From 2358a2bae446328adfcec0d4a1668fa6844e703a Mon Sep 17 00:00:00 2001
From: =?UTF-8?q?Enrico=20J=C3=B6rns?= <ejo@pengutronix.de>
Date: Tue, 20 May 2025 11:45:14 +0200
Subject: [PATCH] conf.py: tweak SearchEnglish to be hyphen-friendly
MIME-Version: 1.0
Content-Type: text/plain; charset=UTF-8
Content-Transfer-Encoding: 8bit

This modifies the default indexer split() and js splitQuery()
methods to support searching for words with hyphens.

While this might not be an ideal, rock solid, and fully future-proof
solution, it allows at least to search for strings inlcuding hyphens,
such as 'bitbake-layers', 'send-error-report', or 'oe-core'.

Below is a bit more detailed explanation of the two modifications done:

1) The default split regex in the sphinx-doc SearchLanguage base class
   is:

   | _word_re = re.compile(r'\w+')

   which we simply extend to include hyphens '-'.
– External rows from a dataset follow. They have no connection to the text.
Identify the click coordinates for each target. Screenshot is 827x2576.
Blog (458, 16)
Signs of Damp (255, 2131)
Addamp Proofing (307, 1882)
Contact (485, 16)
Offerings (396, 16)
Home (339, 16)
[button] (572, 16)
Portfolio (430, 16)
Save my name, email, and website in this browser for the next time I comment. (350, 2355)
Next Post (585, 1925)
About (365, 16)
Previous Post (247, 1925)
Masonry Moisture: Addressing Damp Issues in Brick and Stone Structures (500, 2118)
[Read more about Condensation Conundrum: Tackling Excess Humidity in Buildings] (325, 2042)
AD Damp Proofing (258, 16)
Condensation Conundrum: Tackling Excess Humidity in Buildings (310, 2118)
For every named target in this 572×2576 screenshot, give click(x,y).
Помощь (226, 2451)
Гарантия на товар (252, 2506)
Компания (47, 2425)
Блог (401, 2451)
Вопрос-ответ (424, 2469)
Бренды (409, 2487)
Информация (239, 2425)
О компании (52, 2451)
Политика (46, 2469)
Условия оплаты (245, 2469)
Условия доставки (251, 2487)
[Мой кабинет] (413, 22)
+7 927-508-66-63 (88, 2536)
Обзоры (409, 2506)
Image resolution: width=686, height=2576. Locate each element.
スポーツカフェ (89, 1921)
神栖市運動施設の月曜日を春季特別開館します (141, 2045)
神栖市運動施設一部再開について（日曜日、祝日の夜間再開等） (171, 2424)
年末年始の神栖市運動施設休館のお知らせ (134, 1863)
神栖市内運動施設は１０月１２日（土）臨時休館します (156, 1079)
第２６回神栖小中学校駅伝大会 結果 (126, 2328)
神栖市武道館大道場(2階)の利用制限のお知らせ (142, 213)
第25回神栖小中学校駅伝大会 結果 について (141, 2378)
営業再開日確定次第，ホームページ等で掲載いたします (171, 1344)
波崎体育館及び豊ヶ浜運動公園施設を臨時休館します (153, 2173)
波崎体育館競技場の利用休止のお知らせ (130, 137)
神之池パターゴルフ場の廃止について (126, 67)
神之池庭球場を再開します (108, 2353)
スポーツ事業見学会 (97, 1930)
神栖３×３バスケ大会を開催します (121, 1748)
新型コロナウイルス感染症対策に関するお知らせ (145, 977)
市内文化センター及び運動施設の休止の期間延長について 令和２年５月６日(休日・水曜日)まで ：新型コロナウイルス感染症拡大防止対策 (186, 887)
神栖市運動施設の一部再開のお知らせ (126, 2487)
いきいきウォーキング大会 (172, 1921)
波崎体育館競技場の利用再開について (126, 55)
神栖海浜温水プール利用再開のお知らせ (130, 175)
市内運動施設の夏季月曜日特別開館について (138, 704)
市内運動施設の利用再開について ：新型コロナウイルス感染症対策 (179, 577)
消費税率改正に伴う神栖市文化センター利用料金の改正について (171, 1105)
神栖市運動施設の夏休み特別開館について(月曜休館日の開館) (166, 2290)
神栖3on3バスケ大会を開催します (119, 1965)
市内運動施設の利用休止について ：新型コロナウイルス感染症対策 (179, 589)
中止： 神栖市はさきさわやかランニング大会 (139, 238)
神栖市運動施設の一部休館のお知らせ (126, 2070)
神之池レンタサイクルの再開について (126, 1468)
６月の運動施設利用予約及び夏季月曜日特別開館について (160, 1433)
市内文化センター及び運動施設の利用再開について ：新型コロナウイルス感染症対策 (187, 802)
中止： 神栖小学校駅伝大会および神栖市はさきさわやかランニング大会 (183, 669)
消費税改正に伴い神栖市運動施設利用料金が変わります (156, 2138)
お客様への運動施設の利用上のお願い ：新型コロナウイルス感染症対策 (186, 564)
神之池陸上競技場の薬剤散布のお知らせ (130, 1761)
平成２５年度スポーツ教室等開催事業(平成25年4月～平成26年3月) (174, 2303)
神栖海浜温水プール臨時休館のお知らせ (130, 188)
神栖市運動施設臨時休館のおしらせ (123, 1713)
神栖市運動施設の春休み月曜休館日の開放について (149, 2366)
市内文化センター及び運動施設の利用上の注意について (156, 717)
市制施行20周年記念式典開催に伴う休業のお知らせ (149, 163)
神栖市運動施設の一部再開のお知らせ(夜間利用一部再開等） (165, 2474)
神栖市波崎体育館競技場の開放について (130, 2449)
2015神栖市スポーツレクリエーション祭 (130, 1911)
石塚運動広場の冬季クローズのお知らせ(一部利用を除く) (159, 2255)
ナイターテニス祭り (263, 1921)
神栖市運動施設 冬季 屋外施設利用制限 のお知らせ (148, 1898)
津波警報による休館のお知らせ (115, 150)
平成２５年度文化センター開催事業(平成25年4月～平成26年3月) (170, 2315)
   This will result in a searchindex.js that contains words with hyphens,
   too.

2) The 'searchtool.js' code notes for its splitQuery() implementation:

   | /**
   |  * Default splitQuery function. Can be overridden in ``sphinx.search`` with a
   |  * custom function per language.
   |  *
   |  * The regular expression works by splitting the string on consecutive characters
   |  * that are not Unicode letters, numbers, underscores, or emoji characters.
   |  * This is the same as ``\W+`` in Python, preserving the surrogate pair area.
   |  */
   | if (typeof splitQuery === "undefined") {
   |   var splitQuery = (query) => query
   |       .split(/[^\p{Letter}\p{Number}_\p{Emoji_Presentation}]+/gu)
   |       .filter(term => term)  // remove remaining empty strings
   | }

   The hook for this is documented in the sphinx-docs 'SearchLanguage'
   base class.

   |    .. attribute:: js_splitter_code
   |
   |       Return splitter function of JavaScript version.  The function should be
   |       named as ``splitQuery``.  And it should take a string and return list of
   |       strings.
   |
   |       .. versionadded:: 3.0

   We use this to define a simplified splitQuery() function with a split
   argument that splits on empty spaces only.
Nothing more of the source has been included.